18392369. ELECTRONIC APPARATUS AND CONTROL METHOD THEREOF simplified abstract (Samsung Electronics Co., Ltd.)

From WikiPatents
Revision as of 04:26, 26 April 2024 by Wikipatents (talk | contribs) (Creating a new page)
(diff) ← Older revision | Latest revision (diff) | Newer revision → (diff)
Jump to navigation Jump to search

ELECTRONIC APPARATUS AND CONTROL METHOD THEREOF

Organization Name

Samsung Electronics Co., Ltd.

Inventor(s)

Sichen Jin of Suwon-si (KR)

Kwangyoun Kim of Seoul (KR)

Sungsoo Kim of Suwon-si (KR)

Junmo Park of Suwon-si (KR)

Dhairya Sandhyana of Suwon-si (KR)

Changwoo Han of Suwon-si (KR)

ELECTRONIC APPARATUS AND CONTROL METHOD THEREOF - A simplified explanation of the abstract

This abstract first appeared for US patent application 18392369 titled 'ELECTRONIC APPARATUS AND CONTROL METHOD THEREOF

Simplified Explanation

The electronic apparatus described in the patent application is designed to extract objects and characters from image data, identify them, generate a bias keyword list based on the identified objects and characters, convert speech data to text using the bias keyword list and a language contextual model, and display the converted text as captions.

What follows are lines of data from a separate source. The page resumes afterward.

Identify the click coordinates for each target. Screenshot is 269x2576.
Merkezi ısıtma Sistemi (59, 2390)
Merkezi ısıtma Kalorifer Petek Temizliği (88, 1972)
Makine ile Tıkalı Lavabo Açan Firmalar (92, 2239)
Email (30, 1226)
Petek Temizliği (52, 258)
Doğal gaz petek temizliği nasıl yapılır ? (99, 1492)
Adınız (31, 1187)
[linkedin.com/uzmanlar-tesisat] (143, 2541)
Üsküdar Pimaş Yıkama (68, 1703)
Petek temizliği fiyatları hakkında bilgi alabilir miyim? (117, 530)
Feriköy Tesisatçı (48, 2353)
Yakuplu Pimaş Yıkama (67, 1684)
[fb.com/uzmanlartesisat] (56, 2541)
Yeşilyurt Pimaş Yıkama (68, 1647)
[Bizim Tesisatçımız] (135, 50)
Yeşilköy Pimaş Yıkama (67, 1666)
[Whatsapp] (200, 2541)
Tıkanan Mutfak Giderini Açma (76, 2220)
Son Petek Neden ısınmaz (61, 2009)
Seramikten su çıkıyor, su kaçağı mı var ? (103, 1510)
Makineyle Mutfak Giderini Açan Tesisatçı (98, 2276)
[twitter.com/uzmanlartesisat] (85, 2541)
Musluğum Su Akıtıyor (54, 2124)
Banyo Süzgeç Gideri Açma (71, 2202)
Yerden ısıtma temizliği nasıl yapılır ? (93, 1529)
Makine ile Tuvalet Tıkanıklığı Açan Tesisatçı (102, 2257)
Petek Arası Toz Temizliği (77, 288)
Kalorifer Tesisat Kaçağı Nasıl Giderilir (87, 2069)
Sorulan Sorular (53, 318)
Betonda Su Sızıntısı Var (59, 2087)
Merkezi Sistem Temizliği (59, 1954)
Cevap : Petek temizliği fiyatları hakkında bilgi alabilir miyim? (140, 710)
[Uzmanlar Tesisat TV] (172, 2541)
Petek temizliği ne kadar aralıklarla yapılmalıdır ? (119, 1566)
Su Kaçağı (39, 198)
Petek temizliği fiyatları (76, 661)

  • Communication interface to receive content comprising image data and speech data
  • Memory to store a language contextual model trained with relevance between words
  • Display for showing the converted text
  • Processor to extract objects and characters, identify object names, generate bias keyword list, convert speech data to text, and control display

Potential Applications

This technology could be applied in:

  • Automatic captioning for images and videos
  • Language translation services
  • Assistive technologies for individuals with hearing impairments

Problems Solved

This technology addresses the following issues:

  • Improving accessibility to visual content for individuals with hearing impairments
  • Enhancing user experience by providing accurate and relevant captions for images and videos

Benefits

The benefits of this technology include:

  • Increased accessibility to multimedia content
  • Improved user engagement with visual media
  • Enhanced communication for individuals with hearing impairments

Potential Commercial Applications

The potential commercial applications of this technology could be:

  • Integration into social media platforms for automatic captioning of user-generated content
  • Inclusion in smart devices for real-time translation and captioning services

Possible Prior Art

One possible prior art for this technology could be existing speech-to-text and image recognition systems that are used for captioning and translation services.

Unanswered Questions

How does the accuracy of the object and character identification impact the overall performance of the system?

The accuracy of object and character identification is crucial for generating relevant bias keyword lists and converting speech data accurately. Higher accuracy can lead to more precise captions and better user experience.

What are the limitations of the language contextual model in handling different languages and dialects?

The language contextual model may have limitations in handling languages and dialects that are not well-represented in the training data. This could affect the accuracy of speech-to-text conversion and the relevance of the generated captions.


Original Abstract Submitted

An electronic apparatus and a control method thereof are provided. The electronic apparatus includes a communication interface configured to receive content comprising image data and speech data; a memory configured to store a language contextual model trained with relevance between words; a display; and a processor configured to: extract an object and a character included in the image data, identify an object name of the object and the character, generate a bias keyword list comprising an image-related word that is associated with the image data, based on the identified object name and the identified character, convert the speech data to a text based on the bias keyword list and the language contextual model, and control the display to display the text that is converted from the speech data, as a caption.